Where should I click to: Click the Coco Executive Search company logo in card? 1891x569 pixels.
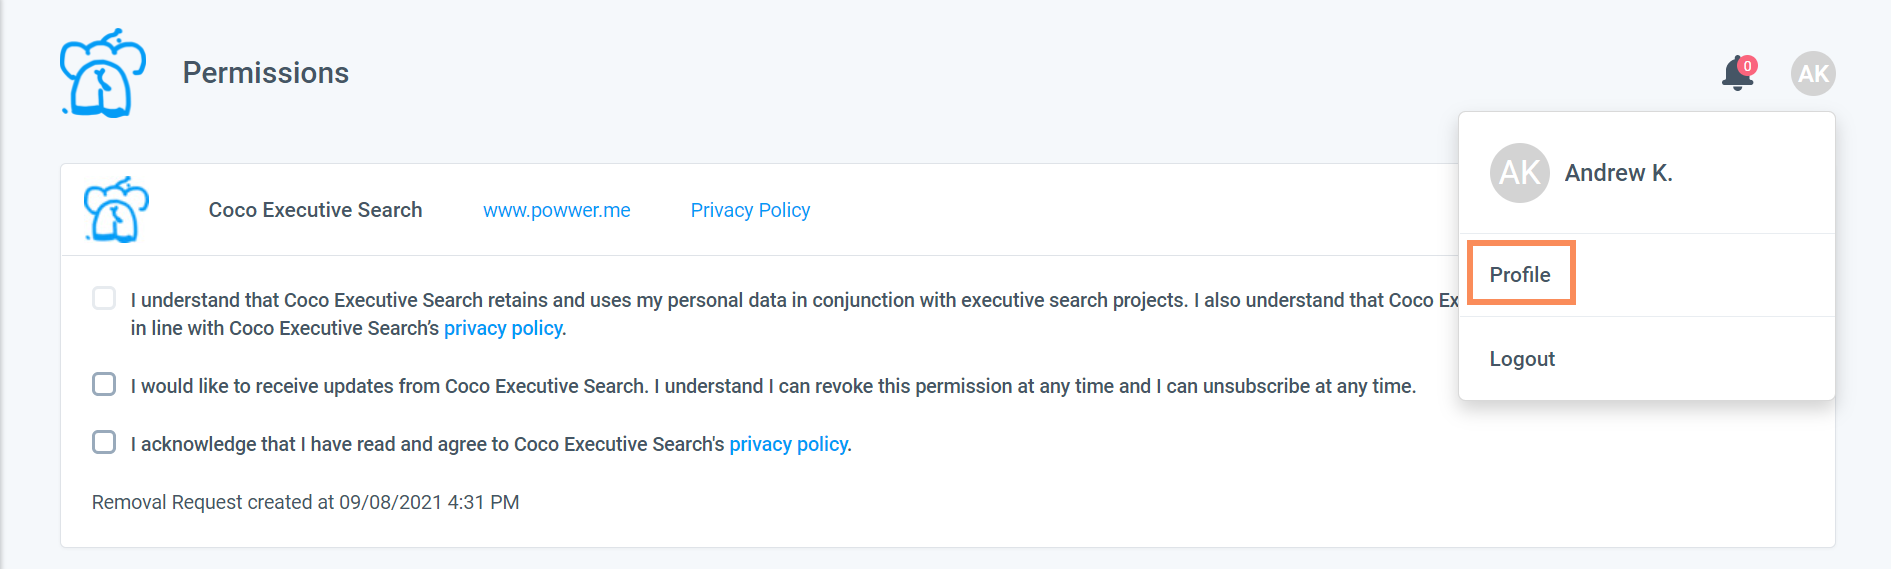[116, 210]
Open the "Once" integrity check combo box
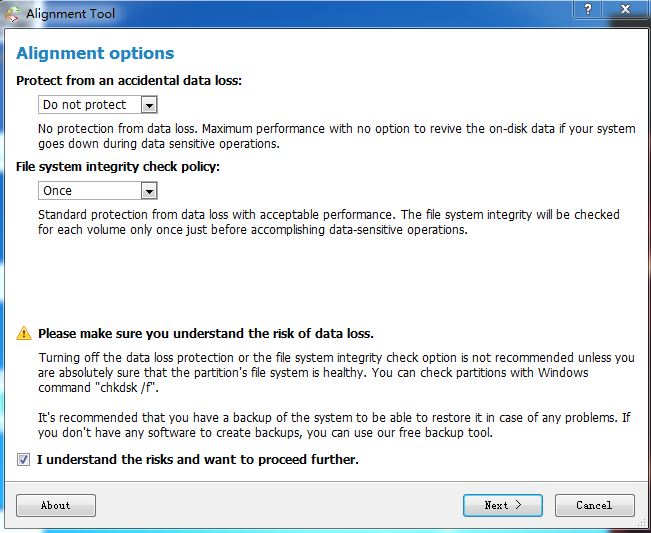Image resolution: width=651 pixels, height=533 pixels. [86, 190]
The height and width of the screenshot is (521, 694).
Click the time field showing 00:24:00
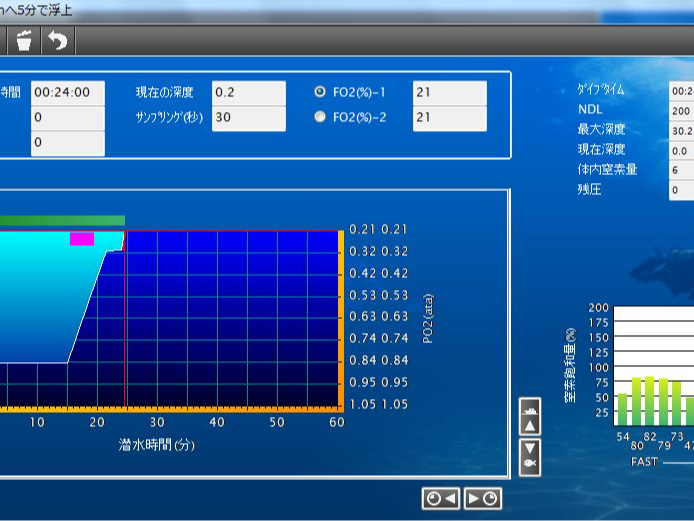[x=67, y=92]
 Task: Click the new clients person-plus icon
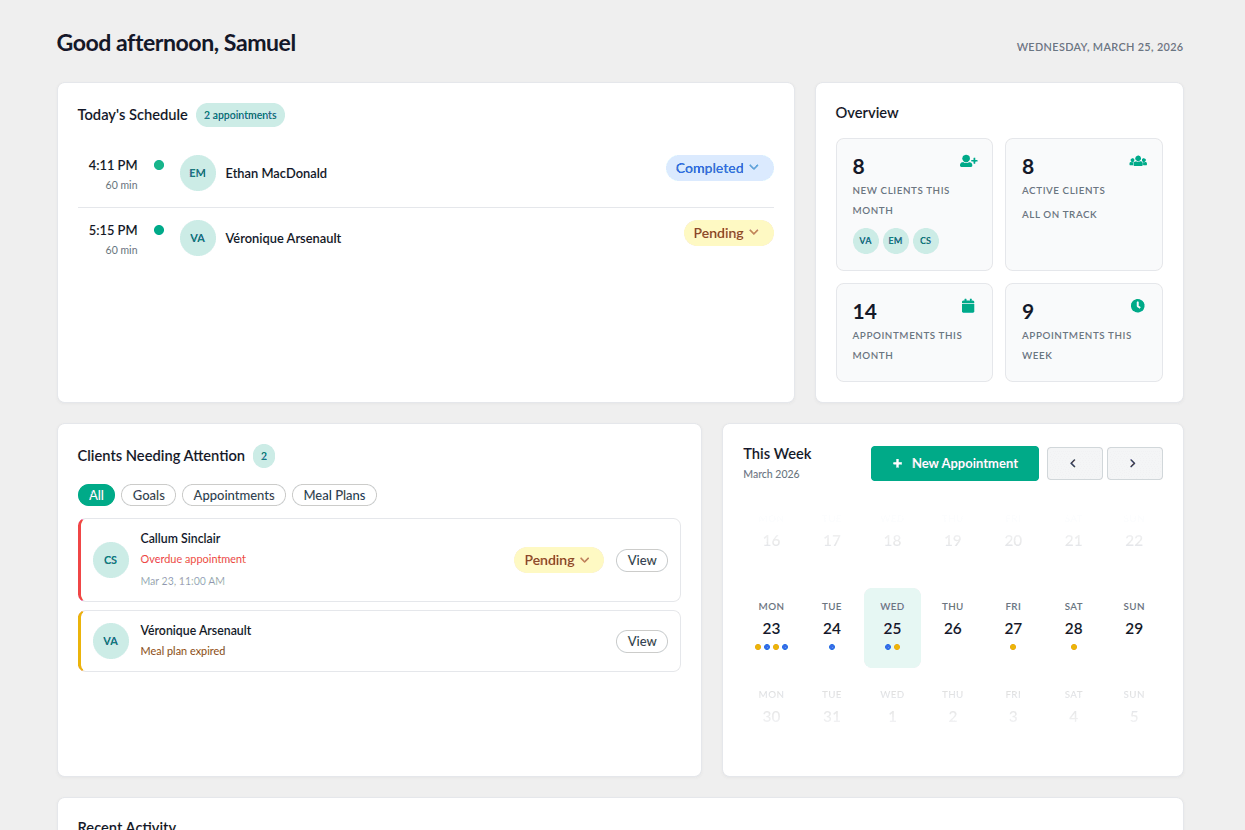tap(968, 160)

* * *

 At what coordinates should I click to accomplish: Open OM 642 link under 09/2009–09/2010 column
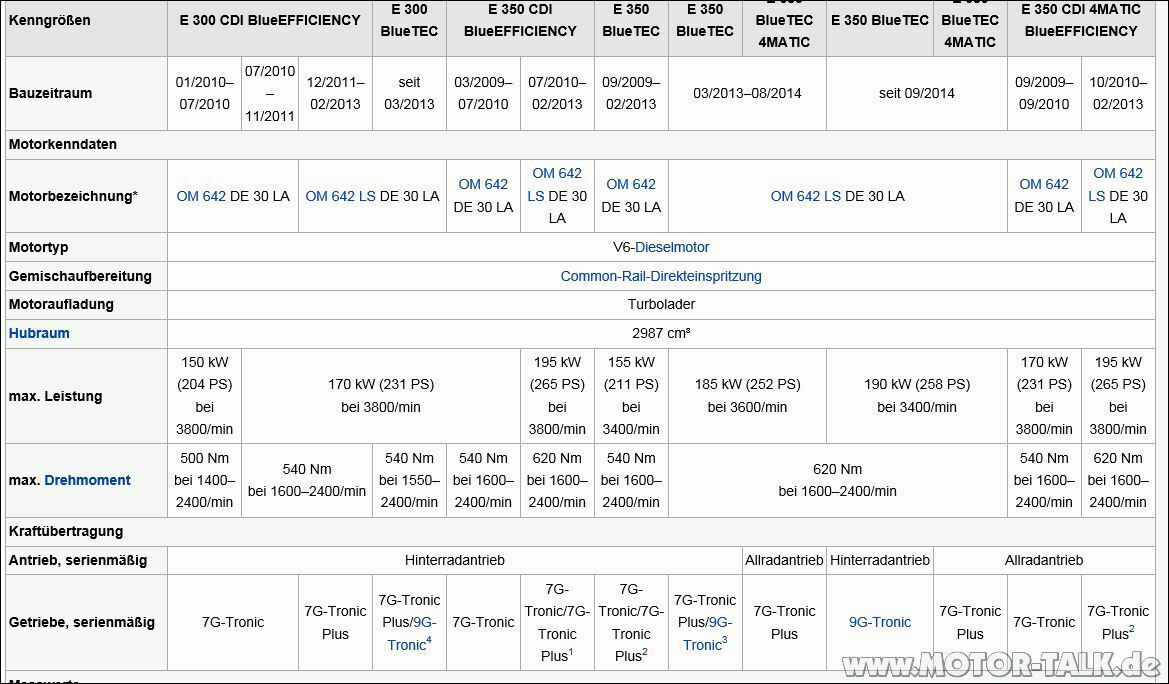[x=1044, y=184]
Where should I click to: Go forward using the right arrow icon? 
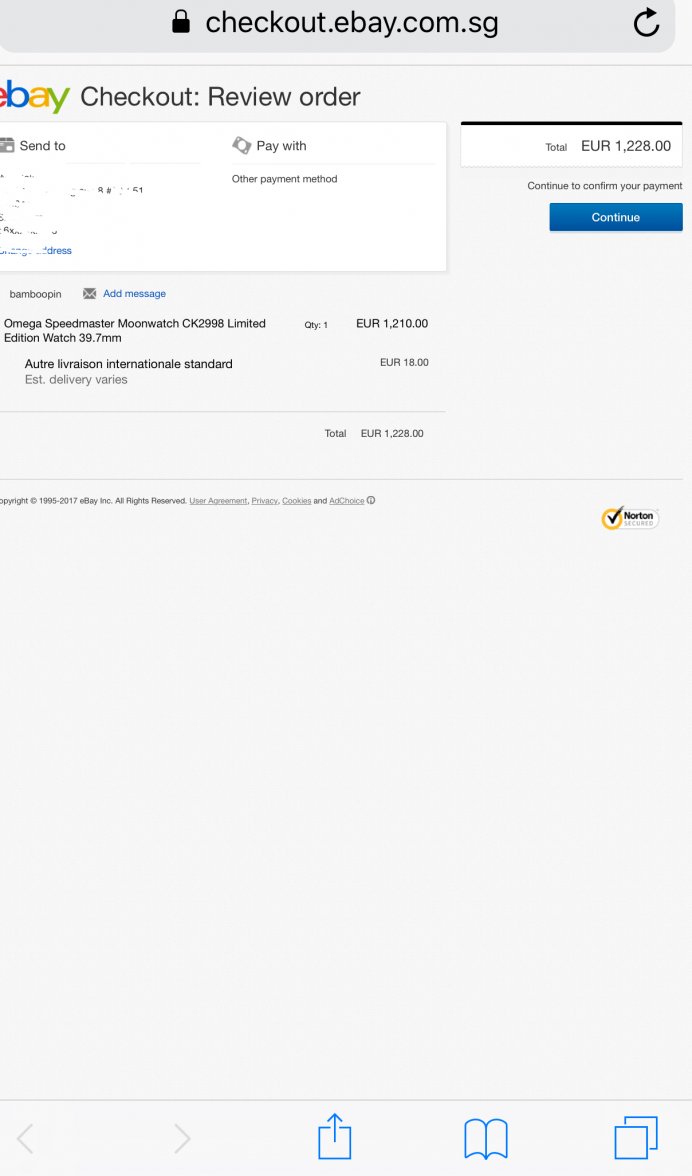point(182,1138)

Task goal —
From the records above, quote word for word only the lines beginning at the line that has "Where should I click to: Click" and stopping after the line that has "The height and". Omit the pictures.

Answer to the problem —
Where should I click to: Click the Coco Executive Search company logo in card? 1891x569 pixels.
[116, 210]
Open the "Once" integrity check combo box
Image resolution: width=651 pixels, height=533 pixels. [86, 190]
The height and width of the screenshot is (521, 694).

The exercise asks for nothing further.